→ What to work on: Going from the line that contains "Image resolution: width=878" through the last line of the records, set down each line again exactly, both included, with pictures left out.

─── Information given

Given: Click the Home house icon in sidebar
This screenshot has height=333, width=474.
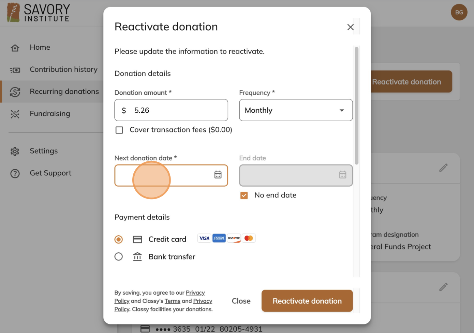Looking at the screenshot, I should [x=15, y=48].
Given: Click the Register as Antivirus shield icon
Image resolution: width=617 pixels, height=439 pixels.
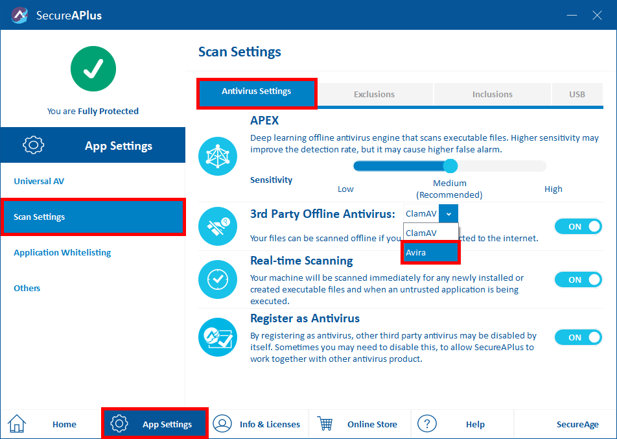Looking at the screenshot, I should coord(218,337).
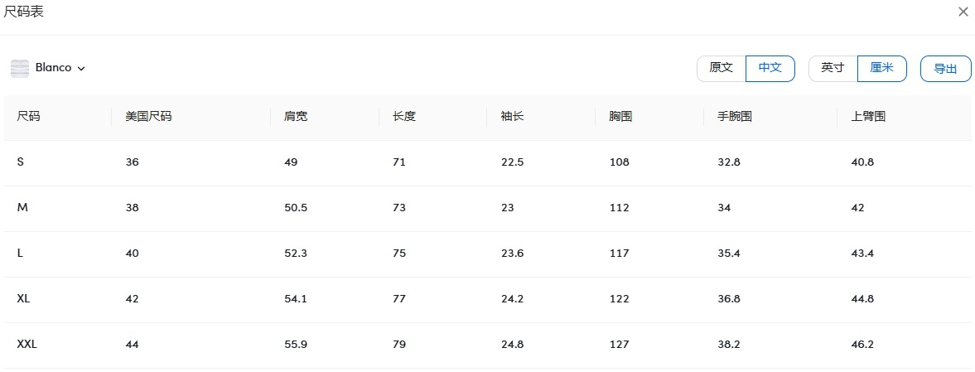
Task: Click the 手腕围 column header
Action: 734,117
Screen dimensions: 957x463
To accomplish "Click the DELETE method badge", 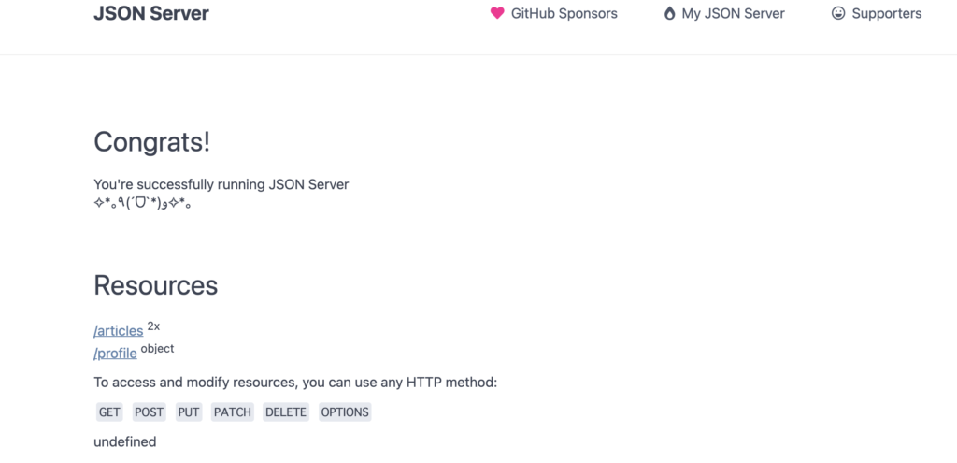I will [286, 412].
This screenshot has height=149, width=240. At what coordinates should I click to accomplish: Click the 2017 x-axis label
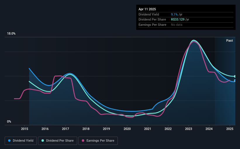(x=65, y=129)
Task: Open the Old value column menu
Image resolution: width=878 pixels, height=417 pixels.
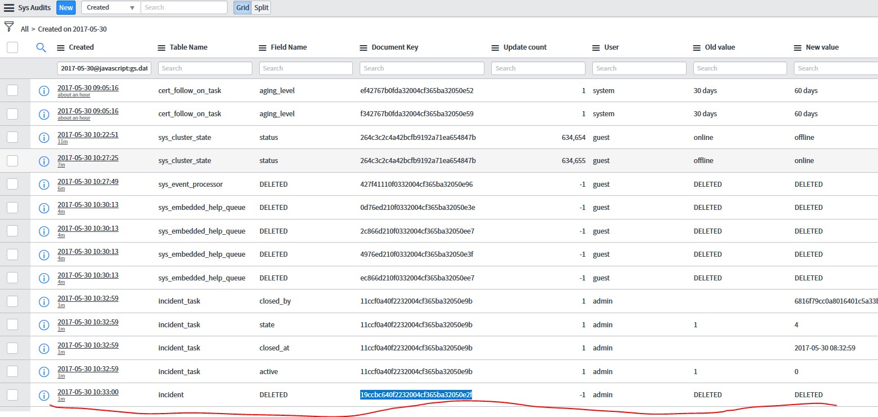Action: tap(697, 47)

──────

→ Written response:
Image resolution: width=878 pixels, height=417 pixels.
Action: tap(697, 47)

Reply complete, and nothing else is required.